The Twitter User Classifier is a set of scripts and methods that collect and analyze Twitter user data. This repository describes a Twitter user sampling method that filters institutional users (e.g., media and journalism professionals) from datasets of ordinary Twitter users.
More details on the methods are found in:
K. Hazel Kwon, J. Hunter Priniski, & Monica Chadha (2018). Disentangling user samples: A machine learning approach to proxy-population mismatch in Twitter research. Communication Methods and Measures. Online before print: http://www.tandfonline.com/doi/full/10.1080/19312458.2018.1430755
CITATION: Please cite the journal publication above when using this repository.
Files:
- 18CMM: The method paper (published)
- ManuallyLabeled_All.csv : The csv file includes 8945 user profile description that human coders labeled as either general public user profile (1) or not. The profile texts were collected using StreamAPI in the context of Mesa Shooting in Metro-Phoenix area (2015); Boston Bombing (2013); Bruessls Airport Bombing (2016); Quebect Mosque Shooting (2017); and the random sampling of profile texts in 2017.
Dependencies:
- Twython
- Scikit-learn : bag-of-words model, Random Forest Model.
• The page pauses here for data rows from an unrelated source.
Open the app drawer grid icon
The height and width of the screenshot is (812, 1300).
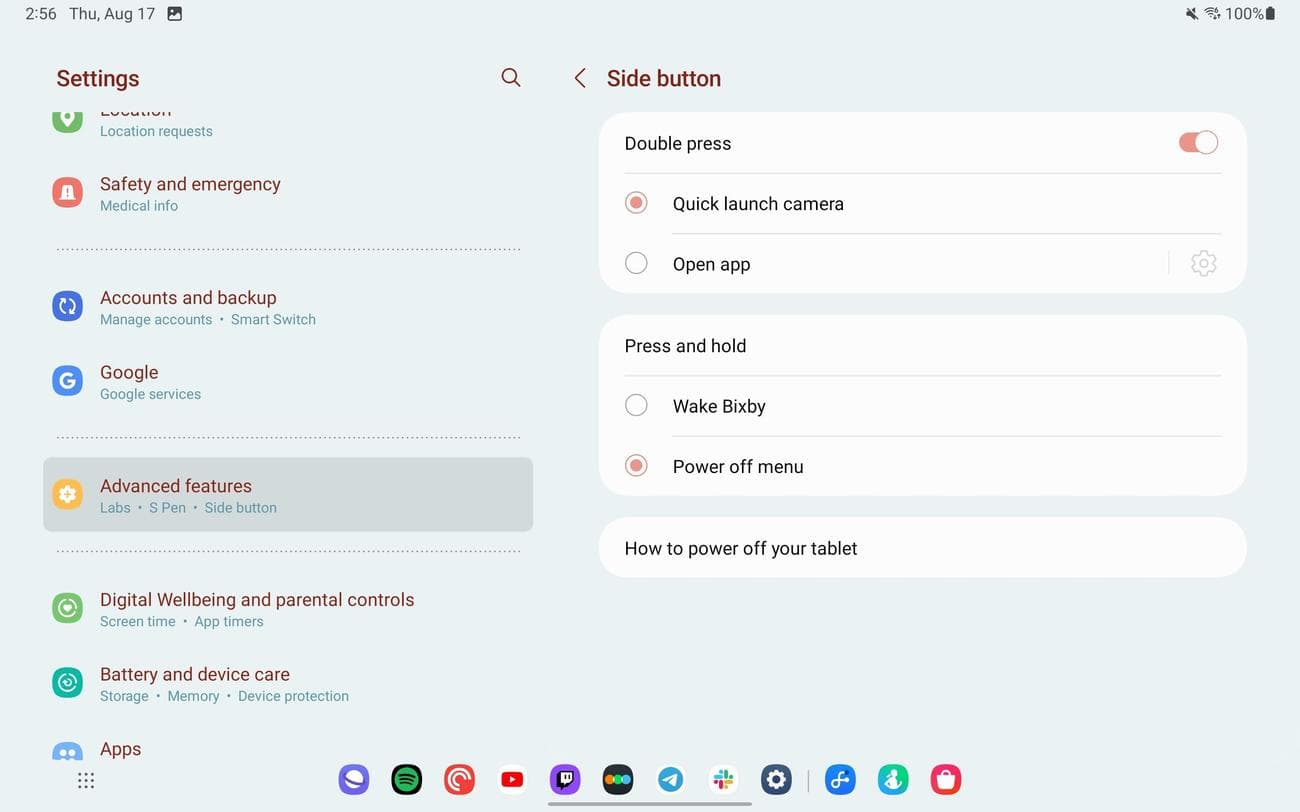(86, 780)
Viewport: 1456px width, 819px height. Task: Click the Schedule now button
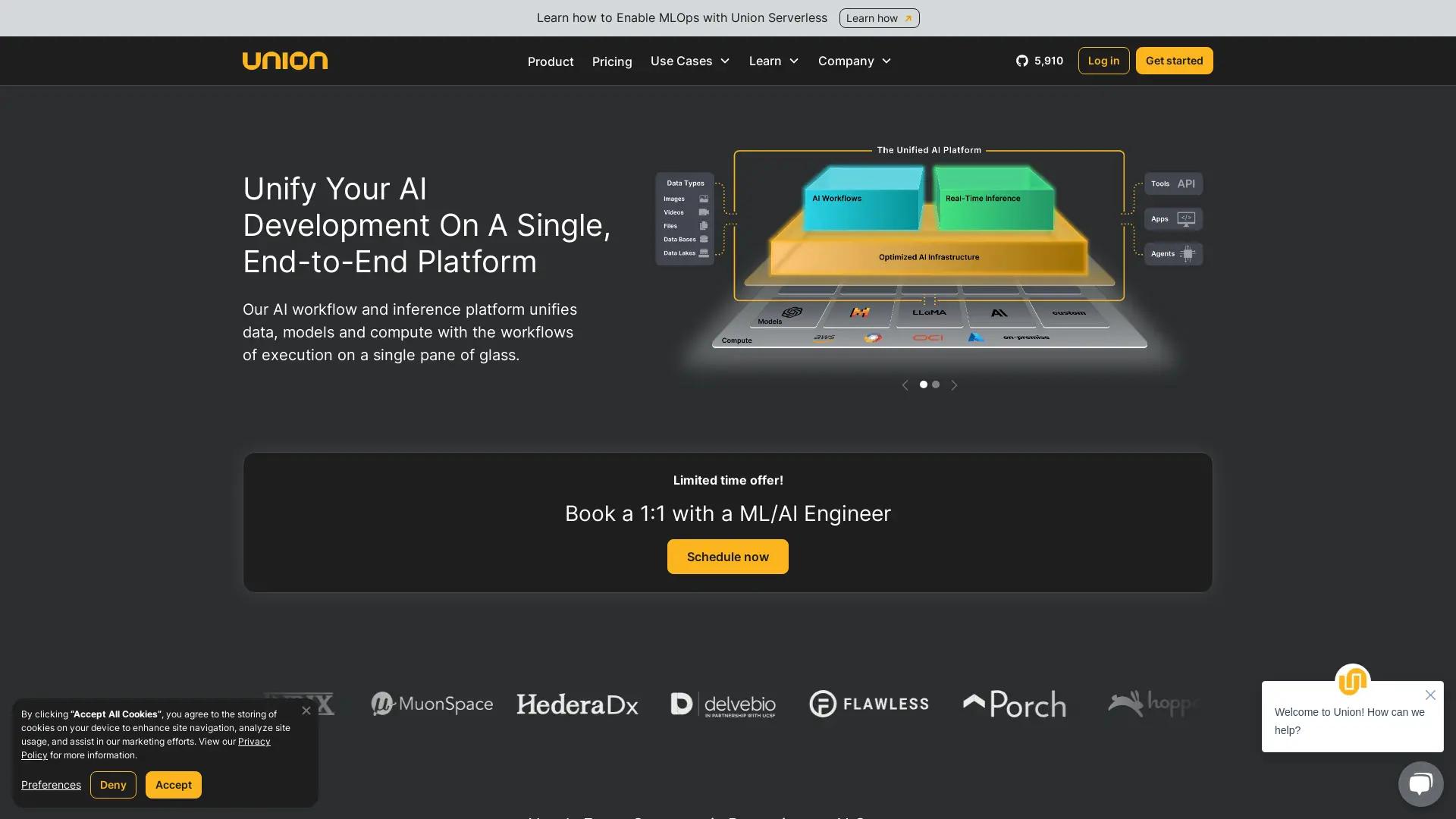727,556
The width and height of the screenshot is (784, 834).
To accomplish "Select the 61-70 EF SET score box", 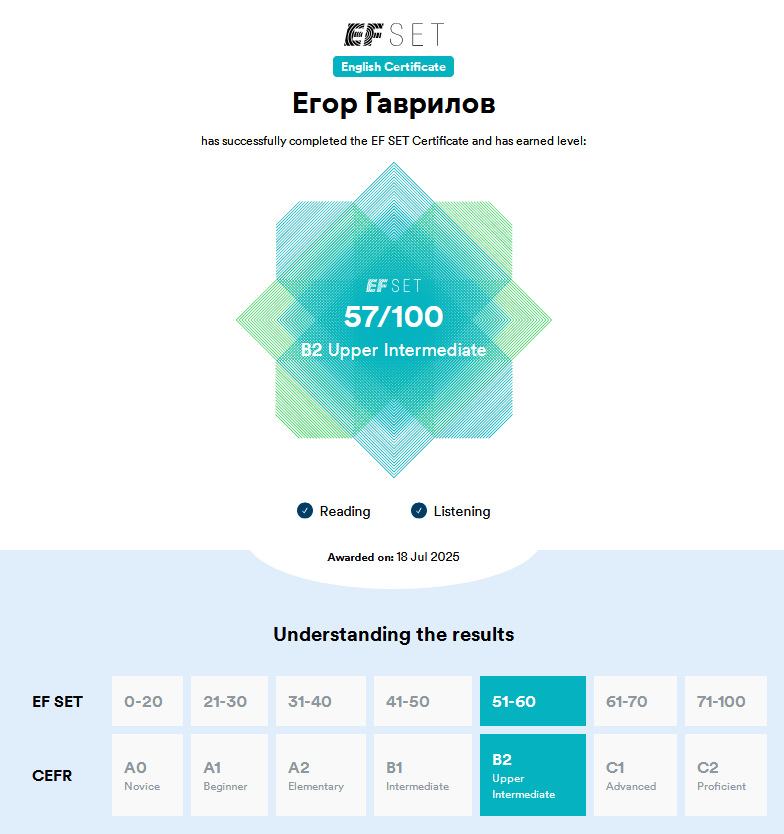I will click(636, 701).
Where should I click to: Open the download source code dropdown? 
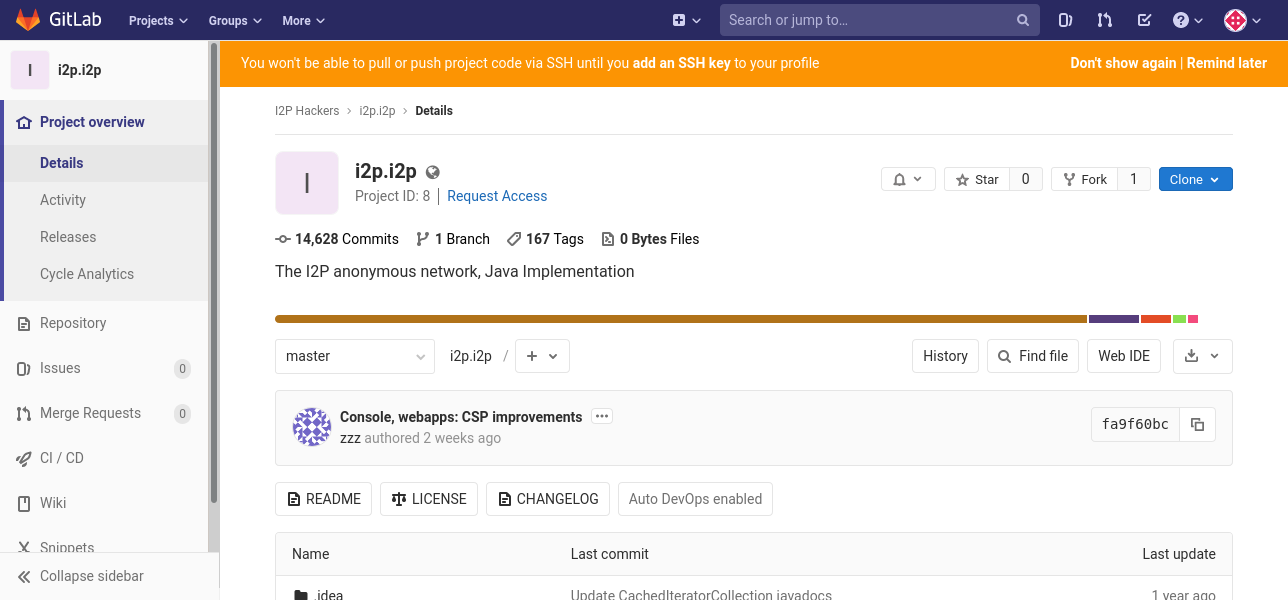1202,356
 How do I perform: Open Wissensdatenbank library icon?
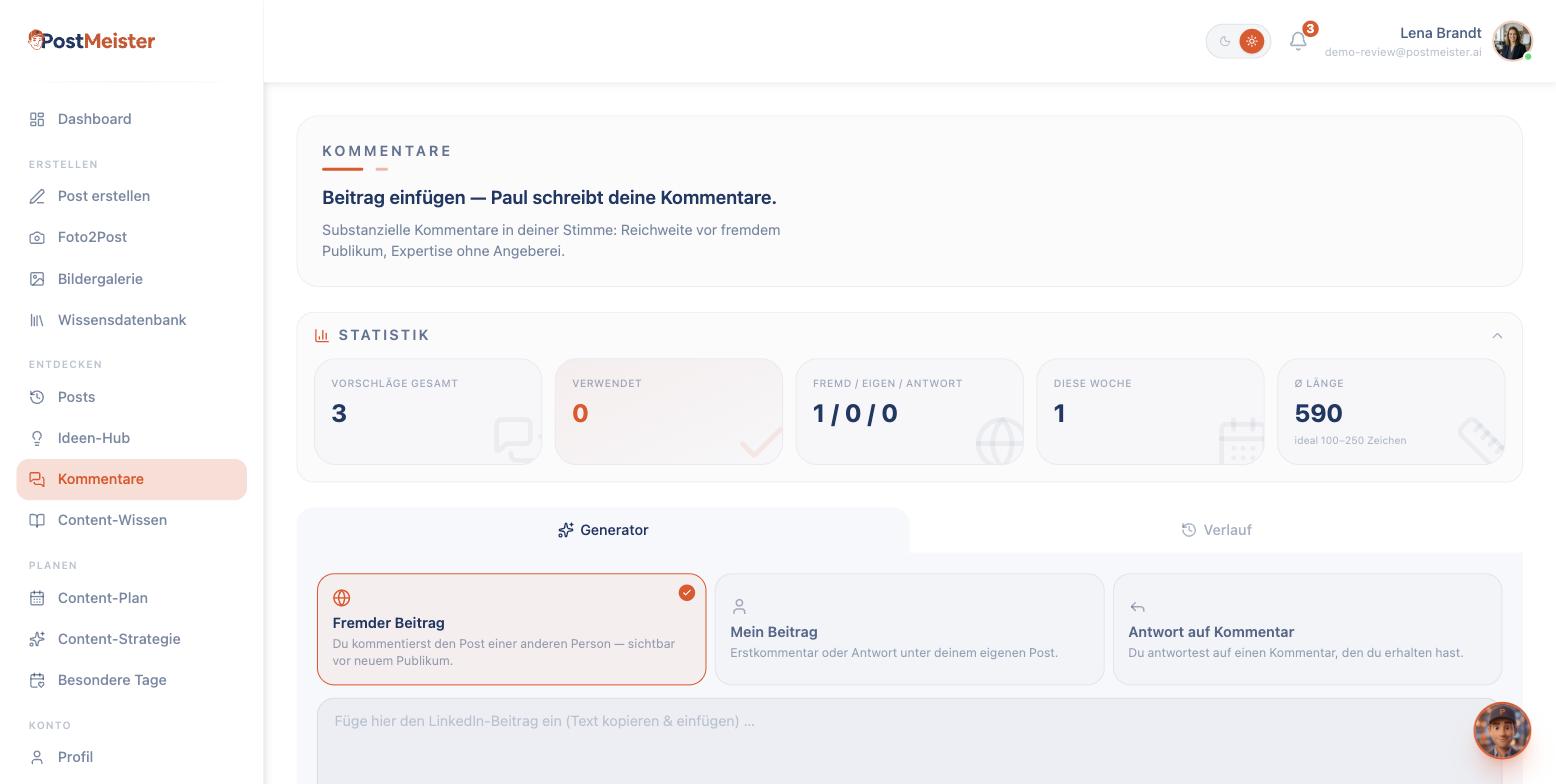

- Natural Language Toolkit: Snowball stemmer, English Stop-words dictionary
Scripts:
-
get_twitter_user_descriptions.py : collect information on up to 300 Twitter User Descriptions outputted to a .csv file.
-
get_user_information.py: General version of getTwitterUserDescriptions.py: collect more data than just descriptions and time zone information (which is the functionality of get_Twitter_User_Descriptions.py).
-
account_classification.py: Classes and methods that implement supervised machine learning protocols that classify Twitter profiles as whether a profile is a general public user account or not (such as a business', public figure's, news reporter's, promotional accounts). For references on how to use this code, see below. Also, references the example.txt document.
-
concreteness.py. To understand the concreteness of a tweet (how concrete of language a user employs in their tweets gives us a proximal coefficient, which informs us about how close the tweeter is to the event). This function will calculate the average concreteness rating of a sentence (total concreteness score divided by the amount of concrete words). The concreteness ratings are taken from Marc Brysbaert, Amy Beth Warriner, and Victor Kuperman's work (2014) found here (http://crr.ugent.be/papers/Brysbaert_Warriner_Kuperman_BRM_Concreteness_ratings.pdf)
Additional information:
To use account_classification.py, the data must be structured as bellow.
training data:
user_ID'\t'Description'\t'Personal some id'\t'some description'\t'1 some id'\t'some description'\t'0 some id'\t'some description'\t'1 ...
testing data:
user_ID'\t'Description
some id'\t'some description
some id'\t'some description
some id'\t'some description
Where 1 = general public users, 0 = others (mainly media professional, institutional, and promotional accounts). user_ID can either be a string or an int data type. Furthermore, both the training and testing data should be saved as a .txt file with a tab ('\t') separator. **Make sure all data is saved in utf-8 format. To encode entire data frames we recommend using R.